[Records from a dataset]
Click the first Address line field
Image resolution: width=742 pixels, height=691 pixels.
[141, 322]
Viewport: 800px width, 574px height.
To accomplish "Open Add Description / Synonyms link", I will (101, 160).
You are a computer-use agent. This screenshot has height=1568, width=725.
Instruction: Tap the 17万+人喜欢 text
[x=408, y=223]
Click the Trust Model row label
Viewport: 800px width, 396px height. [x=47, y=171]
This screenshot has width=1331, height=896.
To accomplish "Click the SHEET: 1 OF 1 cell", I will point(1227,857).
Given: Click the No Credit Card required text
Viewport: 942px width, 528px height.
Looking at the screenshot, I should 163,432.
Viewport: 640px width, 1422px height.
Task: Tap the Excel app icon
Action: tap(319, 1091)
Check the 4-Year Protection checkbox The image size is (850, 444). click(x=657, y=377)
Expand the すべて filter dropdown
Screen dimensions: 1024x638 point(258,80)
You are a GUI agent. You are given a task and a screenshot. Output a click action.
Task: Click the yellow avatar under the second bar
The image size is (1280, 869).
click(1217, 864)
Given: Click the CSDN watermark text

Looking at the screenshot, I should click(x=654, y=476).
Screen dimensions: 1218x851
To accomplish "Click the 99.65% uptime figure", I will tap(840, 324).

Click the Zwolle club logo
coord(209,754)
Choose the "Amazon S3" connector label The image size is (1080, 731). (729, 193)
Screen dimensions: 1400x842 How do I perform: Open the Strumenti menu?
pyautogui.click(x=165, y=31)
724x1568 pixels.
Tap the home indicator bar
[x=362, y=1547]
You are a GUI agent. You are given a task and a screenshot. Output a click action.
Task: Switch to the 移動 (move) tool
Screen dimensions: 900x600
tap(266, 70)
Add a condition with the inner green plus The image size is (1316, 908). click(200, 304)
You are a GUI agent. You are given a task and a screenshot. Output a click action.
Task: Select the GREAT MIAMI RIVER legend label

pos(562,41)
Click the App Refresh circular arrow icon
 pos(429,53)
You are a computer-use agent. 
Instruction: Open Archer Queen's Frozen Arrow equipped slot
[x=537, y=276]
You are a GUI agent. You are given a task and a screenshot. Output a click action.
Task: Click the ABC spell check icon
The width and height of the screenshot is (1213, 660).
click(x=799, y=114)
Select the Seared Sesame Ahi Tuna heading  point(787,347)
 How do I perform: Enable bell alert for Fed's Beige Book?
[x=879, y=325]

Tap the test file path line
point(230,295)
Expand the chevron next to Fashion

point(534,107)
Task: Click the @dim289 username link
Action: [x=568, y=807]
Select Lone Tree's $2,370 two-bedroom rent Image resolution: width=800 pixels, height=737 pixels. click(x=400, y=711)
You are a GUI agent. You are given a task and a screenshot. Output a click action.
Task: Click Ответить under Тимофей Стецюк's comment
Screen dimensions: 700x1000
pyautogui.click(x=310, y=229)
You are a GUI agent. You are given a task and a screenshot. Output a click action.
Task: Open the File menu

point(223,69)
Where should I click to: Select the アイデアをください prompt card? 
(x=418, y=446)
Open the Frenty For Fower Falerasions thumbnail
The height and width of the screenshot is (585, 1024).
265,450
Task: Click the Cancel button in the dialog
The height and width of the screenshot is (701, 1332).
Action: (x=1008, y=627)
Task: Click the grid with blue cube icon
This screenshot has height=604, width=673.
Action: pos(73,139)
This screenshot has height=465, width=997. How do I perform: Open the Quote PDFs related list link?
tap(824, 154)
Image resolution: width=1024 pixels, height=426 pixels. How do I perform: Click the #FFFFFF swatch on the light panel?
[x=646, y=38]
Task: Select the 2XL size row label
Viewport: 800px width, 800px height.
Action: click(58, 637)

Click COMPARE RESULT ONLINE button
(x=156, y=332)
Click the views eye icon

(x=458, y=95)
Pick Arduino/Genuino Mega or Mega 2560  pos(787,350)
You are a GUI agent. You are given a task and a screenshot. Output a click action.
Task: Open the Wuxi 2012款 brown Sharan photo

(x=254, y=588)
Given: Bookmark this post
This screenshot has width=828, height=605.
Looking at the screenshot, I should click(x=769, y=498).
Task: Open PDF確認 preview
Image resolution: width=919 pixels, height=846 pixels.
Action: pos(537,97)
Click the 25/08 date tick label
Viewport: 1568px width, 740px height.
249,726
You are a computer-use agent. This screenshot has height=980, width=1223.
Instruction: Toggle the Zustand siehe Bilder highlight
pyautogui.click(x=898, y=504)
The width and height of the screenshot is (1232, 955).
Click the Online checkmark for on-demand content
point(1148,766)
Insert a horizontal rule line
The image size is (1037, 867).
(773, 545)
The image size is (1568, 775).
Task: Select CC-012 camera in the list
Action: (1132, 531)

Exercise description: Every single record is to be set down again, unaltered.

Solution for this exercise:
Click the first Address line field
Image resolution: width=742 pixels, height=691 pixels.
[141, 322]
Viewport: 800px width, 574px height.
To accomplish "Open Add Description / Synonyms link", I will (101, 160).
You are a computer-use agent. This screenshot has height=1568, width=725.
Instruction: Tap the 17万+人喜欢 text
[x=408, y=223]
Click the Trust Model row label
Viewport: 800px width, 396px height. [x=47, y=171]
This screenshot has width=1331, height=896.
To accomplish "Click the SHEET: 1 OF 1 cell", I will point(1227,857).
Given: Click the No Credit Card required text
Viewport: 942px width, 528px height.
Looking at the screenshot, I should 163,432.
Viewport: 640px width, 1422px height.
Task: Tap the Excel app icon
Action: tap(319, 1091)
Check the 4-Year Protection checkbox The image size is (850, 444). click(x=657, y=377)
Expand the すべて filter dropdown
Screen dimensions: 1024x638 point(258,80)
You are a GUI agent. You are given a task and a screenshot. Output a click action.
Task: Click the yellow avatar under the second bar
The image size is (1280, 869).
click(1217, 864)
Given: Click the CSDN watermark text

Looking at the screenshot, I should click(x=654, y=476).
Screen dimensions: 1218x851
To accomplish "Click the 99.65% uptime figure", I will tap(840, 324).

Click the Zwolle club logo
coord(209,754)
Choose the "Amazon S3" connector label The image size is (1080, 731). (729, 193)
Screen dimensions: 1400x842 How do I perform: Open the Strumenti menu?
pyautogui.click(x=165, y=31)
724x1568 pixels.
Tap the home indicator bar
[x=362, y=1547]
You are a GUI agent. You are given a task and a screenshot. Output a click action.
Task: Switch to the 移動 (move) tool
Screen dimensions: 900x600
tap(266, 70)
Add a condition with the inner green plus The image size is (1316, 908). click(200, 304)
You are a GUI agent. You are given a task and a screenshot. Output a click action.
Task: Select the GREAT MIAMI RIVER legend label

pos(562,41)
Click the App Refresh circular arrow icon
 pos(429,53)
You are a computer-use agent. 
Instruction: Open Archer Queen's Frozen Arrow equipped slot
[x=537, y=276]
You are a GUI agent. You are given a task and a screenshot. Output a click action.
Task: Click the ABC spell check icon
The width and height of the screenshot is (1213, 660).
click(x=799, y=114)
Select the Seared Sesame Ahi Tuna heading  point(787,347)
 How do I perform: Enable bell alert for Fed's Beige Book?
[x=879, y=325]

Tap the test file path line
point(230,295)
Expand the chevron next to Fashion

point(534,107)
Task: Click the @dim289 username link
Action: [x=568, y=807]
Select Lone Tree's $2,370 two-bedroom rent Image resolution: width=800 pixels, height=737 pixels. click(x=400, y=711)
You are a GUI agent. You are given a task and a screenshot. Output a click action.
Task: Click Ответить under Тимофей Стецюк's comment
Screen dimensions: 700x1000
pyautogui.click(x=310, y=229)
You are a GUI agent. You are given a task and a screenshot. Output a click action.
Task: Open the File menu

point(223,69)
Where should I click to: Select the アイデアをください prompt card? 
(x=418, y=446)
Open the Frenty For Fower Falerasions thumbnail
The height and width of the screenshot is (585, 1024).
265,450
Task: Click the Cancel button in the dialog
The height and width of the screenshot is (701, 1332).
Action: (x=1008, y=627)
Task: Click the grid with blue cube icon
This screenshot has height=604, width=673.
Action: pos(73,139)
This screenshot has height=465, width=997. How do I perform: Open the Quote PDFs related list link?
tap(824, 154)
Image resolution: width=1024 pixels, height=426 pixels. How do I perform: Click the #FFFFFF swatch on the light panel?
[x=646, y=38]
Task: Select the 2XL size row label
Viewport: 800px width, 800px height.
Action: click(58, 637)

Click COMPARE RESULT ONLINE button
(x=156, y=332)
Click the views eye icon

(x=458, y=95)
Pick Arduino/Genuino Mega or Mega 2560  pos(787,350)
You are a GUI agent. You are given a task and a screenshot. Output a click action.
Task: Open the Wuxi 2012款 brown Sharan photo

(x=254, y=588)
Given: Bookmark this post
This screenshot has width=828, height=605.
Looking at the screenshot, I should click(x=769, y=498).
Task: Open PDF確認 preview
Image resolution: width=919 pixels, height=846 pixels.
Action: pos(537,97)
Click the 25/08 date tick label
Viewport: 1568px width, 740px height.
249,726
You are a computer-use agent. This screenshot has height=980, width=1223.
Instruction: Toggle the Zustand siehe Bilder highlight
pyautogui.click(x=898, y=504)
The width and height of the screenshot is (1232, 955).
Click the Online checkmark for on-demand content
point(1148,766)
Insert a horizontal rule line
The image size is (1037, 867).
(773, 545)
The image size is (1568, 775).
Task: Select CC-012 camera in the list
Action: (1132, 531)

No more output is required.